I inquired why the boy-man ever asked himself, “Why me?” Never, his mother told me. “He’s never felt sorry for himself. Ryan is a real neat kid. He’s dealing very well. He handles it maturely,” she revealed with an understated maternal pride.
Ryan had no previous battles with adversity; still, he has the mettle of a survivor.
“Ryan has matured a lot” during the last few months, Mrs. Gralinsky noted. Hopefully, HIV has not robbed him of his youth. But it certainly has changed some aspects of the family’s life in a fundamental way. And not all of it negatively.
The Gralinsky family has adopted an attitude of “taking life one day at a time,” and like so many others who have attained a measure of wisdom through personal tragedy, they appreciate and savor their time together. Little is taken for granted now.
No teenager should have to wrestle with the specter that now haunts Ryan’s life. No parent or sibling should have to suffer the agony of knowing their loved one is at risk. Yet, too often they do.

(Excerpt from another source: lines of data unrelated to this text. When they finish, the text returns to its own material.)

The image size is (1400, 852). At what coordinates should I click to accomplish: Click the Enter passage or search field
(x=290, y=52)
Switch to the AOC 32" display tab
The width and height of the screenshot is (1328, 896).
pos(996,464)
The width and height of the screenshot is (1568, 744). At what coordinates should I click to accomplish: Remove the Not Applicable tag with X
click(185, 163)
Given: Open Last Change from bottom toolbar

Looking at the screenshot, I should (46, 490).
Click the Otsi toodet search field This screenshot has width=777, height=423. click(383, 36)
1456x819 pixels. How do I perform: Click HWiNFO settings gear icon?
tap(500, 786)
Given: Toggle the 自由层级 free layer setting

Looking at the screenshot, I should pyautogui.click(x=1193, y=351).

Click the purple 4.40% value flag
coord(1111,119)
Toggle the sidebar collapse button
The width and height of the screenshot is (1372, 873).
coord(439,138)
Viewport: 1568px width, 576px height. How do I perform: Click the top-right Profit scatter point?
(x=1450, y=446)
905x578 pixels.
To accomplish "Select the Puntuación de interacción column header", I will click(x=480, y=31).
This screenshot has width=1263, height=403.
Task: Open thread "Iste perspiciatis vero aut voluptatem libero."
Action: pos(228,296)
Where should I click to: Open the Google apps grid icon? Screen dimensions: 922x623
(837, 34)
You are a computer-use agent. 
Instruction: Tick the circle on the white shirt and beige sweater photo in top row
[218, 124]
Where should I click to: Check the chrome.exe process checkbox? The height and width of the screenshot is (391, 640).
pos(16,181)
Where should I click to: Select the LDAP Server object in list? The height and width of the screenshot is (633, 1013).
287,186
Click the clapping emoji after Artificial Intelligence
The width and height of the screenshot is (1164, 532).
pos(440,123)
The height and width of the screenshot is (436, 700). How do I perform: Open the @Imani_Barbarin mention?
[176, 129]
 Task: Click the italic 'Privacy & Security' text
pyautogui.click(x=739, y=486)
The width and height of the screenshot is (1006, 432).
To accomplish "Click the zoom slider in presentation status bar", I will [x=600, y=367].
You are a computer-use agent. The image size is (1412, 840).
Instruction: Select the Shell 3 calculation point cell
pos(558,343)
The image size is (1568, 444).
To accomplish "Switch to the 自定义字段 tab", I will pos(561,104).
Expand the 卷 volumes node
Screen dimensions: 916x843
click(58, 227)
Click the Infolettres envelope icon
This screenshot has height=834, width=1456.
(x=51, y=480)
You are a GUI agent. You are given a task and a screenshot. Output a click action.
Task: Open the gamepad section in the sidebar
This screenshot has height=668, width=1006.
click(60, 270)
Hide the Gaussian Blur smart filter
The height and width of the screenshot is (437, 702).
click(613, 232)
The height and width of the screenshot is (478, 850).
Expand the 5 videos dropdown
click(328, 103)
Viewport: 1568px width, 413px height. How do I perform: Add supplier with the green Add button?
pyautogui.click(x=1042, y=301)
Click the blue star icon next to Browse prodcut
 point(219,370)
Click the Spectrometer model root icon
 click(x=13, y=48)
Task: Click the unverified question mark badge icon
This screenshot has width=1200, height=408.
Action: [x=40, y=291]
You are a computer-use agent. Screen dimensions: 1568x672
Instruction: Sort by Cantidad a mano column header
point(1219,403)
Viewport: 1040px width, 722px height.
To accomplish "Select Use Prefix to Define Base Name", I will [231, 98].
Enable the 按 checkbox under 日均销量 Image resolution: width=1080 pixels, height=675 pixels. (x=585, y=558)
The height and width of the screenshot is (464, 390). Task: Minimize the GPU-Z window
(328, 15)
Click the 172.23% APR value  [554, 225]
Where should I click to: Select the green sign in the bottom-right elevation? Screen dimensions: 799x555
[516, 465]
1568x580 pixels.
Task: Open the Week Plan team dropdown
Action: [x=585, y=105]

The heroes of ancient times jeopardized their lives to gain fame, admiration, and immortality by overcoming mythical demons of amazing size and surpassing strength. Ryan, his family, and the good people of Coventry are similarly battling a modern monster that is all too real. They too are showing a steely determination to prevail over the plague of our age.
The reclusive Amherst poet, Emily Dickinson, understood the human capacity to overcome the impossible when she wrote more than a century and a quarter ago:
“We never know how high we are
Till we are called to rise;
And then, if we are true to plan,
Our statures touch the skies.”
No one can question Ryan Gralinsky’s stature. And because of his valiant example, the rest of us can learn the secret to coping with life’s tribulations which await us all in one form or another.
A version of this article was published in 1994.